Denn die zentrale Frage im Ukraine-Krieg ist und bleibt die Strategie Washingtons. Während in den ersten Monaten der Krieges Meinungen, die im Ukraine-Krieg einen Stellvertreterkrieg zwischen Moskau und Washington sahen, als Putin-freundlich verunglimpft wurden, wird der Blick immer stärker auf Washington gerichtet. Das vor einigen Tagen abgehaltene Treffen zwischen William Burns (CIA) und Sergej Rjabkow (Russischer Auslandsgeheimdienst) in Istanbul zeigt die entscheidende Bedingung auf, dass sich die herrschenden Klassen beider Staaten einigen müssten, um den Krieg zu beenden; trotz aller Bekundungen von US-Seite, dass Kiew selbst entscheiden müsse, wann es verhandeln wolle. Die Frage zu beantworten, ob ein Ende dieses Krieges in Sicht ist, geht daher mit der Frage einher, wann für das White House der richtige Zeitpunkt gekommen ist, die Ukraine zu Friedensverhandlungen zu drängen oder sogar direkt mit dem Kreml zu verhandeln.

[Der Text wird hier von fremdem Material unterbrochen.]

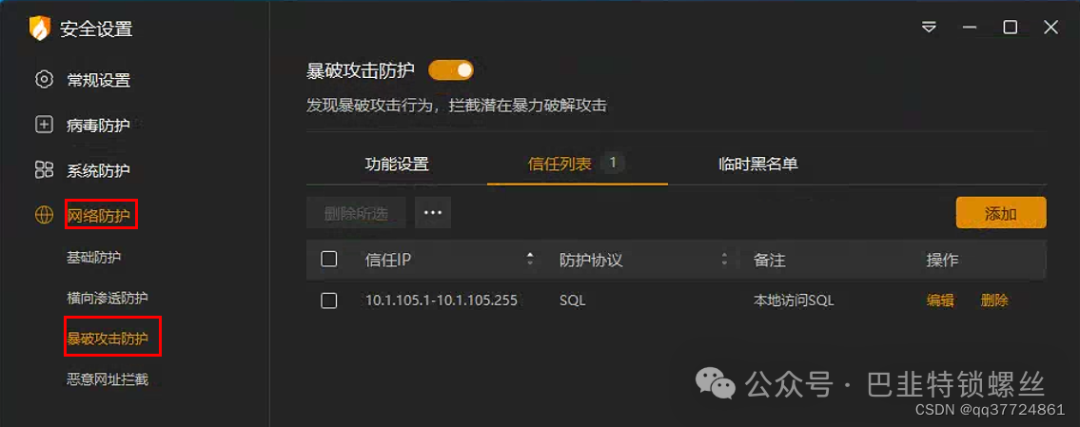Viewport: 1080px width, 427px height.
Task: Click 删除 link for the SQL entry
Action: click(x=995, y=300)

Es ist kein Zufall, dass von allen Akteuren, die die Ukraine im Krieg mit Russland unterstützen, das ferne Washington an vorderster Front steht. Von Hilfskrediten bis hin zu Waffenlieferungen sind es die USA, die ihre Alliierten dazu drängen, sich den Interessen Washingtons im Mantel scheinbarer ukrainischer Interessen unterzuordnen. Washington verfolgt dabei eine Doppelstrategie. Russland soll mit seinem Angriffskrieg in die Knie gezwungen werden und sich vom Status einer eigenständigen imperialistischen Macht verabschieden. So könnte Washington seinen eigentlichen Hauptfeind China weiter isolieren. Gleichzeitig hat der Krieg für die USA auch einen wichtigen Nebeneffekt: die langfristige Abspaltung der ökonomischen Verflechtungen Westeuropas und seiner Bourgeoisien (insbesondere der deutschen Bourgeoisie) von der russischen. Nord Stream 2 wurde schließlich auf Betreiben der US-Administration auf Eis gelegt und daraufhin Verträge für teures Flüssiggas aus den USA mit Deutschland vereinbart.

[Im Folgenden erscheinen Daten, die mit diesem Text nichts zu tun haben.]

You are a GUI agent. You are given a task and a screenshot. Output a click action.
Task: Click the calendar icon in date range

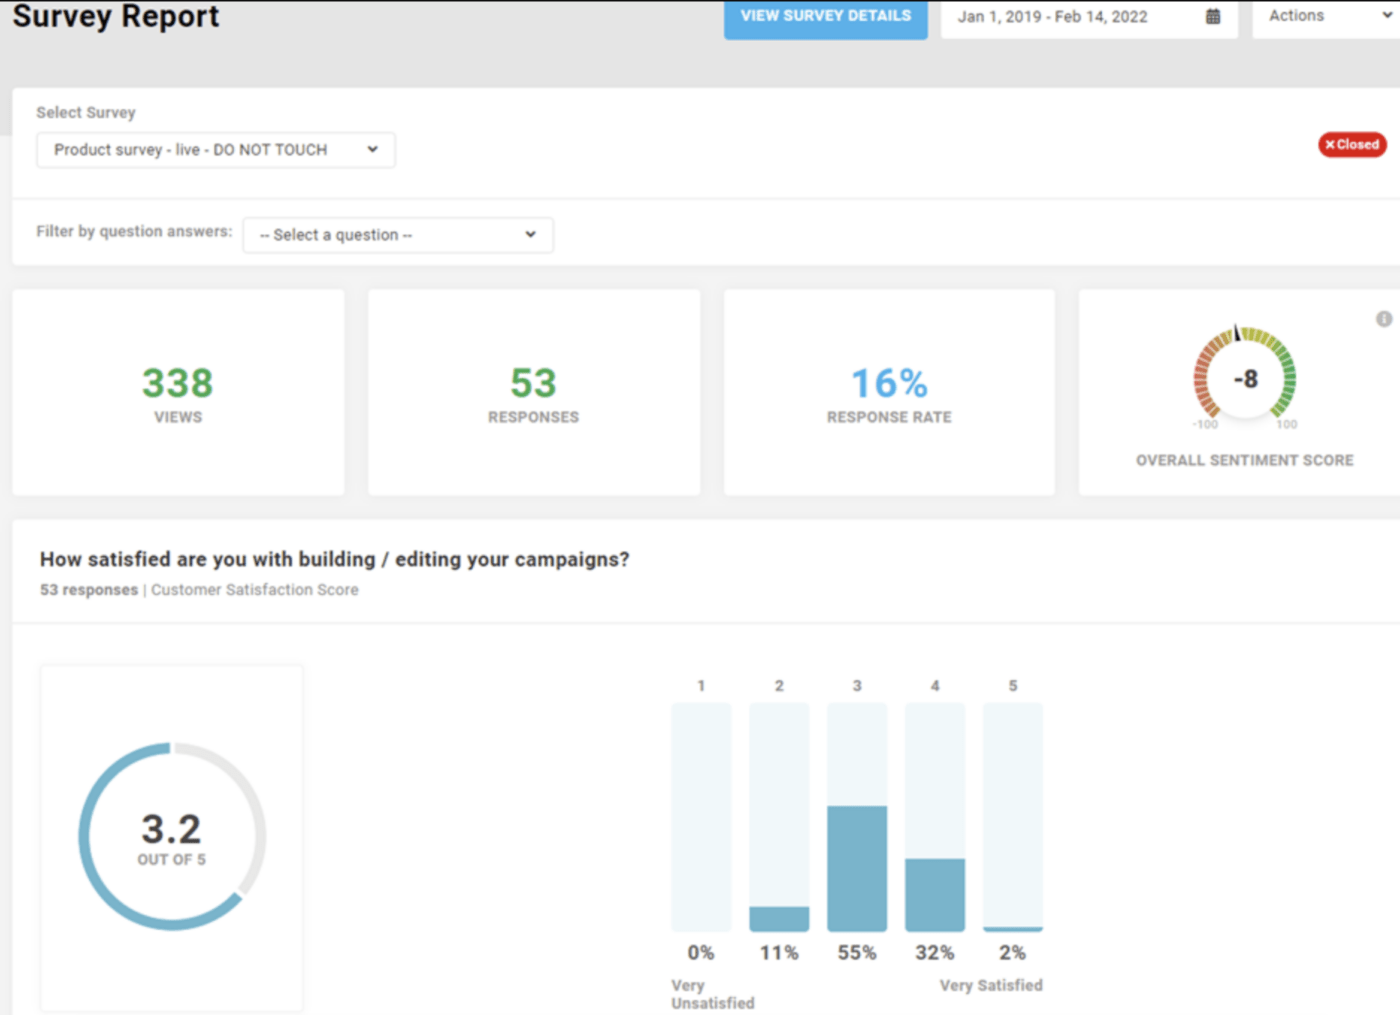[x=1212, y=17]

Inwieweit jedoch dieser strategische Kurs Washingtons fortgesetzt werden kann, hängt ebenso sehr von innenpolitischen Faktoren ab, wie die aktuelle Rezession in den USA zeigt. Der Klassenkampf steht auch dort immer stärker auf der Tagesordnung. Auch das US-amerikanische Kapital fragt sich, inwieweit die zunehmende wirtschaftliche Schwächung seiner westeuropäischen Partner durch die Folgen der von Washington am vehementesten vorangetriebenen Sanktionspolitik gegen Moskau ebenfalls zu seiner eigenen Schwächung führen kann. Zwar profitiert das US-Kapital aktuell von den im Vergleich zu Europa geringen Energiepreisen. So ist ein stetig werdender Kapitalabfluss aus Deutschland in die USA zu verzeichnen. Doch wird diese Verschiebung nicht ohne Konsequenzen verlaufen und das Verhältnis zwischen den Bürokraten aus Washington und Brüssel und der von Ihnen vertretene Kapitalistenklasse weiter belasten.